# [Aim]
Update the material below so that each "GUI agent" becomes "screen agent", leaving everything else as it is.

## Begin Material supplied

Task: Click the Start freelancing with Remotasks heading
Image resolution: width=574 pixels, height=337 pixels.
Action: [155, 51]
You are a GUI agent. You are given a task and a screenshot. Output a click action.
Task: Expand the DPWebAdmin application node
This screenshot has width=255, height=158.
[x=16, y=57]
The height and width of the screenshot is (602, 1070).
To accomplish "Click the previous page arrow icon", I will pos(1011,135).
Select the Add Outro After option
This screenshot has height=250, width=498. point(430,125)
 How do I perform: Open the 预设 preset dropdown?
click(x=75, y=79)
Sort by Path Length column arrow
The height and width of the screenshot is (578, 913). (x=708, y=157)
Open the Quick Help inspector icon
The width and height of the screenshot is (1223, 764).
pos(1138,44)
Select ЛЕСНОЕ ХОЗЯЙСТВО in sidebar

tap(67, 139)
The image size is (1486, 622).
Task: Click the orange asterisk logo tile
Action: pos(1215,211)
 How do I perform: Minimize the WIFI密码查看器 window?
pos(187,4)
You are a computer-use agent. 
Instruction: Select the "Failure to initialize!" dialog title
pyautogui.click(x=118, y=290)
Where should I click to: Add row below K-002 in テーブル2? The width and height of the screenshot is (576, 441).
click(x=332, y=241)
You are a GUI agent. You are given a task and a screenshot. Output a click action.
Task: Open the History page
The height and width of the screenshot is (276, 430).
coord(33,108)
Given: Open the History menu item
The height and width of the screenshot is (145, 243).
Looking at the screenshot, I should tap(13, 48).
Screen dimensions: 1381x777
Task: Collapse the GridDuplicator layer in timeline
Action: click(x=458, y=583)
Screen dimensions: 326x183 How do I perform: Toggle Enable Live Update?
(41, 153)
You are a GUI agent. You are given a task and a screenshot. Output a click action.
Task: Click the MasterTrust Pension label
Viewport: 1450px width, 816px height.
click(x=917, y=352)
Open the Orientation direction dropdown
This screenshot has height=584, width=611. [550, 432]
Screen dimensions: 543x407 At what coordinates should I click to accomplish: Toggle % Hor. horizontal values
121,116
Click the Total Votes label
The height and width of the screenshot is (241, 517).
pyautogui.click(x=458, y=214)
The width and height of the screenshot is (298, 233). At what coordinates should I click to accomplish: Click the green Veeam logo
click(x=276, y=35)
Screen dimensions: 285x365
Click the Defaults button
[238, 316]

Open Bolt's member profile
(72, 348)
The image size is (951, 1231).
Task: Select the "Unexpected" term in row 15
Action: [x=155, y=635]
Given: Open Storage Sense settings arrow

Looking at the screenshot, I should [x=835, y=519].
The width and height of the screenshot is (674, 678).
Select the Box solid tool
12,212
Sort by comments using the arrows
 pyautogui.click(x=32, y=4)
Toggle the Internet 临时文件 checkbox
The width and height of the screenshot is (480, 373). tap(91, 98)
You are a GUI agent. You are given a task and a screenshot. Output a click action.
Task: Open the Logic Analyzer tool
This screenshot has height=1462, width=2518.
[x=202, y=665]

## End Material supplied

# [Exercise answer]
Task: Click the Start freelancing with Remotasks heading
Image resolution: width=574 pixels, height=337 pixels.
Action: [155, 51]
You are a screen agent. You are given a task and a screenshot. Output a click action.
Task: Expand the DPWebAdmin application node
This screenshot has width=255, height=158.
[x=16, y=57]
The height and width of the screenshot is (602, 1070).
To accomplish "Click the previous page arrow icon", I will pos(1011,135).
Select the Add Outro After option
This screenshot has height=250, width=498. point(430,125)
 How do I perform: Open the 预设 preset dropdown?
click(x=75, y=79)
Sort by Path Length column arrow
The height and width of the screenshot is (578, 913). (x=708, y=157)
Open the Quick Help inspector icon
The width and height of the screenshot is (1223, 764).
pos(1138,44)
Select ЛЕСНОЕ ХОЗЯЙСТВО in sidebar

tap(67, 139)
The image size is (1486, 622).
Task: Click the orange asterisk logo tile
Action: pos(1215,211)
 How do I perform: Minimize the WIFI密码查看器 window?
pos(187,4)
You are a computer-use agent. 
Instruction: Select the "Failure to initialize!" dialog title
pyautogui.click(x=118, y=290)
Where should I click to: Add row below K-002 in テーブル2? The width and height of the screenshot is (576, 441).
click(x=332, y=241)
You are a screen agent. You are given a task and a screenshot. Output a click action.
Task: Open the History page
The height and width of the screenshot is (276, 430).
coord(33,108)
Given: Open the History menu item
The height and width of the screenshot is (145, 243).
Looking at the screenshot, I should tap(13, 48).
Screen dimensions: 1381x777
Task: Collapse the GridDuplicator layer in timeline
Action: click(x=458, y=583)
Screen dimensions: 326x183 How do I perform: Toggle Enable Live Update?
(41, 153)
You are a screen agent. You are given a task and a screenshot. Output a click action.
Task: Click the MasterTrust Pension label
Viewport: 1450px width, 816px height.
click(x=917, y=352)
Open the Orientation direction dropdown
This screenshot has height=584, width=611. [550, 432]
Screen dimensions: 543x407 At what coordinates should I click to accomplish: Toggle % Hor. horizontal values
121,116
Click the Total Votes label
The height and width of the screenshot is (241, 517).
pyautogui.click(x=458, y=214)
The width and height of the screenshot is (298, 233). At what coordinates should I click to accomplish: Click the green Veeam logo
click(x=276, y=35)
Screen dimensions: 285x365
Click the Defaults button
[238, 316]

Open Bolt's member profile
(72, 348)
The image size is (951, 1231).
Task: Select the "Unexpected" term in row 15
Action: [x=155, y=635]
Given: Open Storage Sense settings arrow

Looking at the screenshot, I should [x=835, y=519].
The width and height of the screenshot is (674, 678).
Select the Box solid tool
12,212
Sort by comments using the arrows
 pyautogui.click(x=32, y=4)
Toggle the Internet 临时文件 checkbox
The width and height of the screenshot is (480, 373). tap(91, 98)
You are a screen agent. You are given a task and a screenshot. Output a click action.
Task: Open the Logic Analyzer tool
This screenshot has height=1462, width=2518.
[x=202, y=665]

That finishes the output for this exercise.